After tea, we all went to the morning-room which everyone left in a joyful state of confusion. The jigsaw was still on the floor, half completed; it was very big, and Toby, the fat little boy,
would allow no one to touch it but himself. He was very slow and immersed in fitting pink roses all over a thatched cottage. When Lucy found the door, he growled and crossed the room with his hands
in his pockets in a solemn rage, and one tuft of hair sticking straight up from the crown of his head.

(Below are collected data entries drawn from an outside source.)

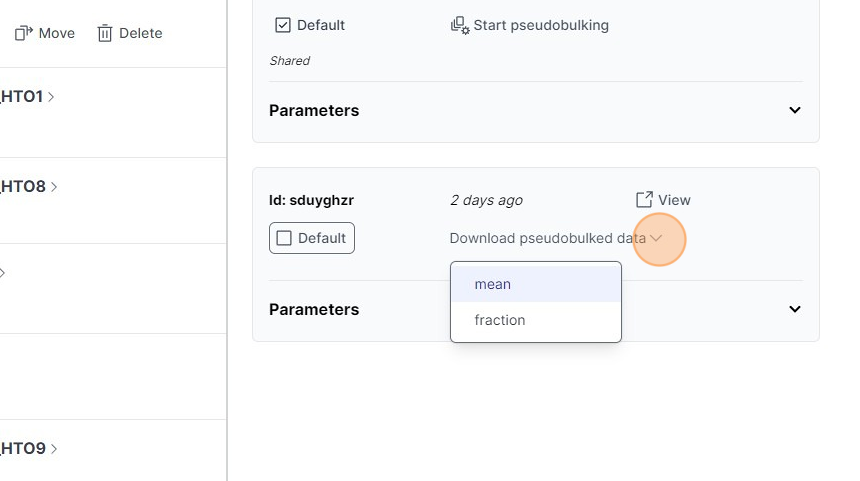Open the HTO8 list item
Image resolution: width=860 pixels, height=481 pixels.
[x=23, y=186]
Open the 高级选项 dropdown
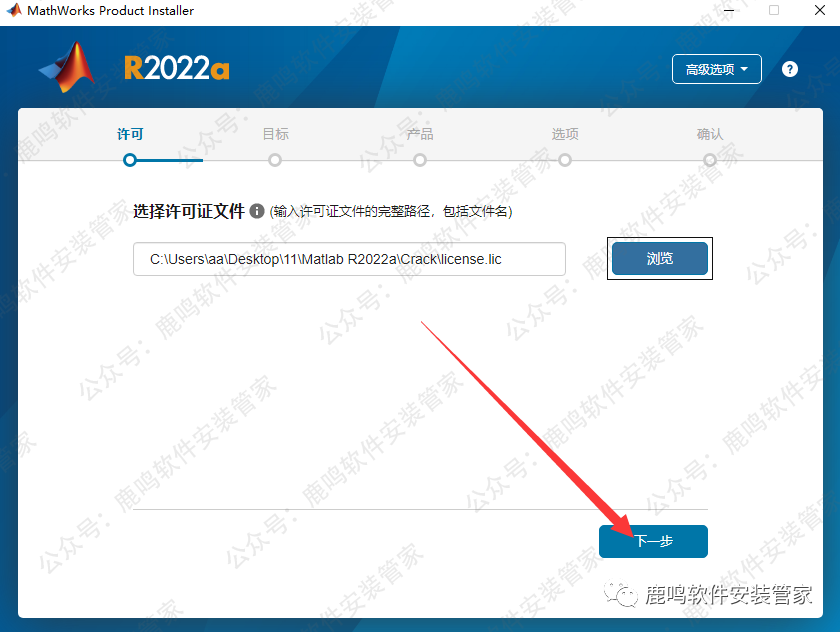This screenshot has width=840, height=632. point(717,69)
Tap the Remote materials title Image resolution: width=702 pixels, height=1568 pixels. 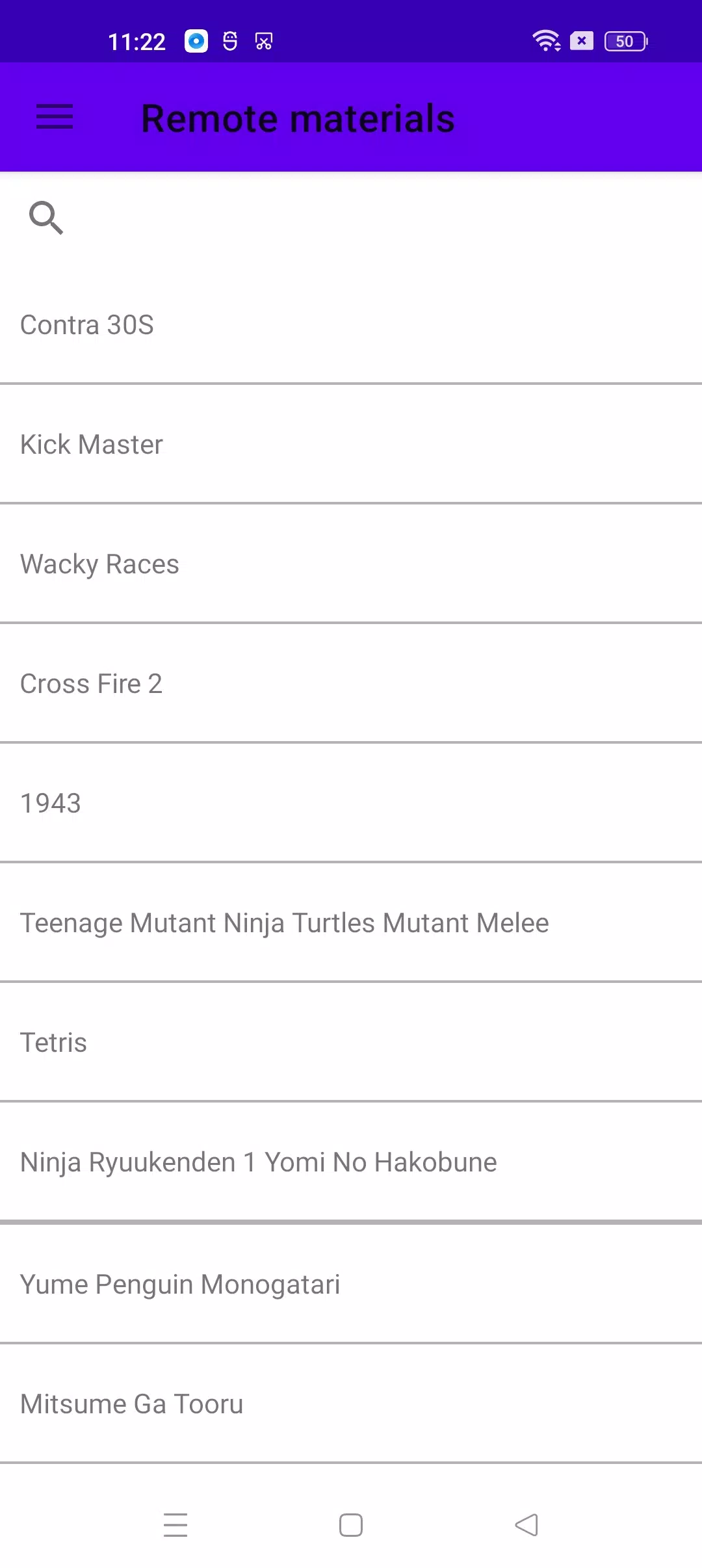[x=298, y=118]
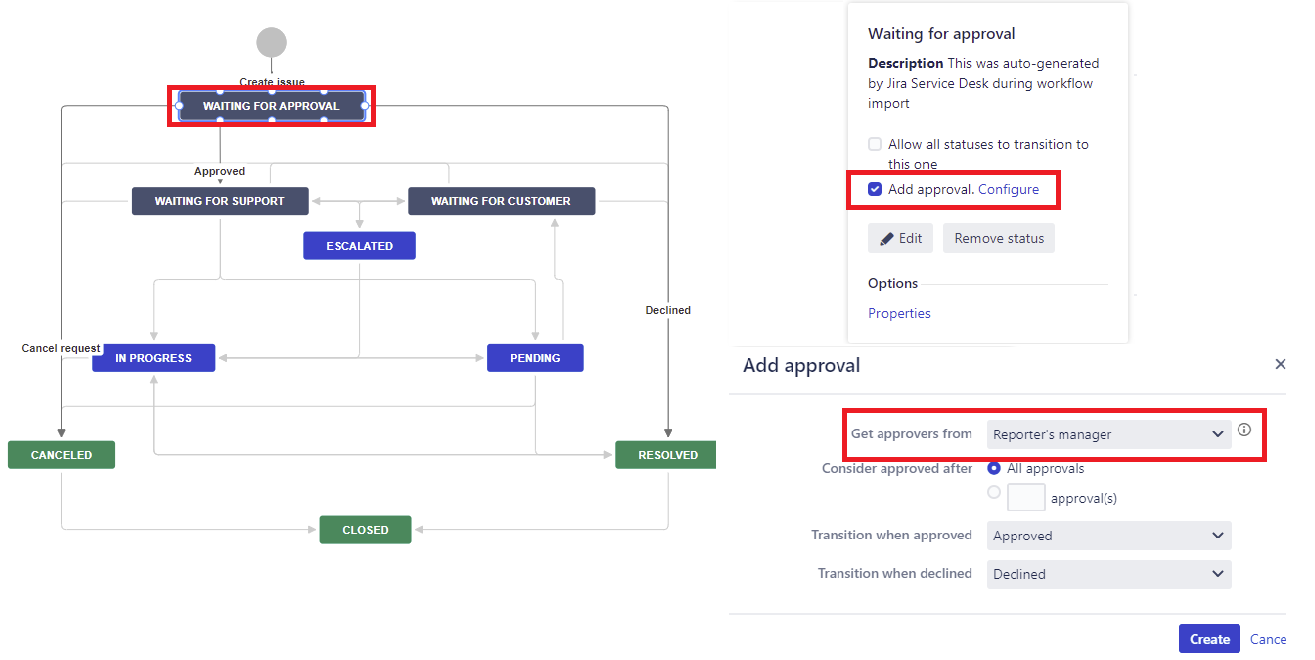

Lucy’s mother said, ‘Don’t dear,’ calmly. She was embroidering a hideous peacock with exquisite deliberation; admiring Elspeth’s butterfly transfers, crooked and
smeared in a large scrap book; reminding Gerald and Lucy about the names of ponies (they were absorbed with an old collection of plaited horses’ hair kept, with labels attached, in a weak
cardboard box); advising Deb over colours for her cross stitch, who, I noticed, listened charmingly and never took the advice; hearing Elinor’s poem that she was learning, and being quite
unruffled when the recital always stuck in the same place; then talking to me, asking me about my mother and my sister and brothers, what I did, and which I liked best, town or country; making
everything I’d done seem important and interesting, so that I could not imagine why it had all seemed empty before.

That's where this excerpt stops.